Passage provided below:

There are hundreds (if not thousands) of posts on this forum that mention the Grand Canyon. It’s one of the most popular Road Trip destinations in the U.S., if not on the entire planet, and it’s well deserving of all that praise and attention. The Grand Canyon is incomprehensibly huge: 277 miles long, 18 miles wide, and as much as a mile deep, filled with buttressed palaces of angular multi-colored stone, stacked in layers upon layers that ripple off into the distance, as far as the eye can see. It’s tough to wrap your head around anything quite that big, so most of the millions of people who see it every year don’t even try. To the typical visitor, the Grand Canyon is nothing but a spectacular panorama. They stop at one or more of the viewpoints on the north or south rim, marvel at the one-of-a-kind landscape, and take their photos. Then they drive away happy, because they’ve “done” the Grand Canyon.
Would it surprise you to hear that there’s quite a bit more to this certified wonder of the world than the sliver of a slice that’s visible from Mather Point, or Desert View, or Point Imperial, or any of those arbitrary spots along the rim roads where parking is provided? No need to answer that question; we all know that it’s true. There are many intrepid souls who explore the depths of the canyon on foot, following an extensive network of trails, but let’s face it, not everyone is physically capable of such a strenuous hike. What goes down must come back up, and that slog of a climb back up is a killer!
Is there any other way to get into the heart of the Grand Canyon? Yes, indeed. The Grand Canyon is threaded along its entire length by the Colorado River. You can ride that river on a raft—but, fair warning; it’s not a leisurely float. There are more than 100 named rapids along that stretch, including some of the most thrilling whitewater in the world. If you want to see ALL of the Grand Canyon? The Colorado River will take you there, but in the process, you’re going to get really WET! (And it might just change your life!) Want to know what it’s like? Read on!
I’ve never been big on the thrill sports, at least, not personally. Ski jumping, big wave surfing, skydiving? (To name just a few). I’ll watch other people do those things, but I’ve never been tempted to so much as try any of that crazy stuff myself. Life in general is risky enough for my taste, and large jolts of adrenaline tend to give me the jitters.
A few years back, my friend Rick (yes, there’s another Rick) cornered me at work, and asked me if I’d be interested in joining a Grand Canyon River trip that he was organizing. He must have caught me in an unusual mood, because I surprised the heck out of both of us by NOT turning him down flat. Instead, I asked him, “When?”

End of Passage provided.

Work request 1: Duplicate the lines of the records starting with the line that contains "The width and height of the screenshot is (474, 439)." and ending after the line that contains "The width and height of the screenshot is (400, 340).".

Supplied data below:

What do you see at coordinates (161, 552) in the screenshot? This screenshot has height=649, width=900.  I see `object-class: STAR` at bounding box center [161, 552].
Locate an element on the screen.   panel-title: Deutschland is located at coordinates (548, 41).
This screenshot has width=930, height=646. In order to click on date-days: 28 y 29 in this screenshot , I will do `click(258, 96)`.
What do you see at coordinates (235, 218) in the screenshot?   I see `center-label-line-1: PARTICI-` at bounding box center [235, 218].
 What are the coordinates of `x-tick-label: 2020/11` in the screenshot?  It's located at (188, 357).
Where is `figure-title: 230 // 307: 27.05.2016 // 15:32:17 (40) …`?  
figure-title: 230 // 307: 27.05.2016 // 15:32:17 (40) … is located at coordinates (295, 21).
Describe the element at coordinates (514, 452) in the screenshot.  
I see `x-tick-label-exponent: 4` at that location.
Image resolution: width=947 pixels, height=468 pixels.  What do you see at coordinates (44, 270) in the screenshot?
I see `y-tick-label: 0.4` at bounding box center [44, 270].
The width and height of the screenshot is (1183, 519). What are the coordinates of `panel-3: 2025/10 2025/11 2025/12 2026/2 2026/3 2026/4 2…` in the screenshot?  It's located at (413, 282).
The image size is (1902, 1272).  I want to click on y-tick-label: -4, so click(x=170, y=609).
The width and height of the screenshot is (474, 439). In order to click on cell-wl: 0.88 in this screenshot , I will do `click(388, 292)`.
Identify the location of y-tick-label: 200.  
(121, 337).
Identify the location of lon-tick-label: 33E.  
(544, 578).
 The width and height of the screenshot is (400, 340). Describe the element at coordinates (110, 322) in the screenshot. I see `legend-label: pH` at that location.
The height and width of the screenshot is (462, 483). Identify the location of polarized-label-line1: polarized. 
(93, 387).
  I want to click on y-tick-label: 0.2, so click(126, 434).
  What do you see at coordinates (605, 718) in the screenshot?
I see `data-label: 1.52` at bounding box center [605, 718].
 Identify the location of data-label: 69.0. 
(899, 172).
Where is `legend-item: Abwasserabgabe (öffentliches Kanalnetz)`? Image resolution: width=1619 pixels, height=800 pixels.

End of Supplied data.

Work request 2: From the Grand Canyon post, set down the passage that starts at the words "Is there any" and ends after the words "like? Read on!".

Task output 1:
The width and height of the screenshot is (474, 439). In order to click on cell-wl: 0.88 in this screenshot , I will do `click(388, 292)`.
Identify the location of y-tick-label: 200.  
(121, 337).
Identify the location of lon-tick-label: 33E.  
(544, 578).
 The width and height of the screenshot is (400, 340). Describe the element at coordinates (110, 322) in the screenshot. I see `legend-label: pH` at that location.

Task output 2:
Is there any other way to get into the heart of the Grand Canyon? Yes, indeed. The Grand Canyon is threaded along its entire length by the Colorado River. You can ride that river on a raft—but, fair warning; it’s not a leisurely float. There are more than 100 named rapids along that stretch, including some of the most thrilling whitewater in the world. If you want to see ALL of the Grand Canyon? The Colorado River will take you there, but in the process, you’re going to get really WET! (And it might just change your life!) Want to know what it’s like? Read on!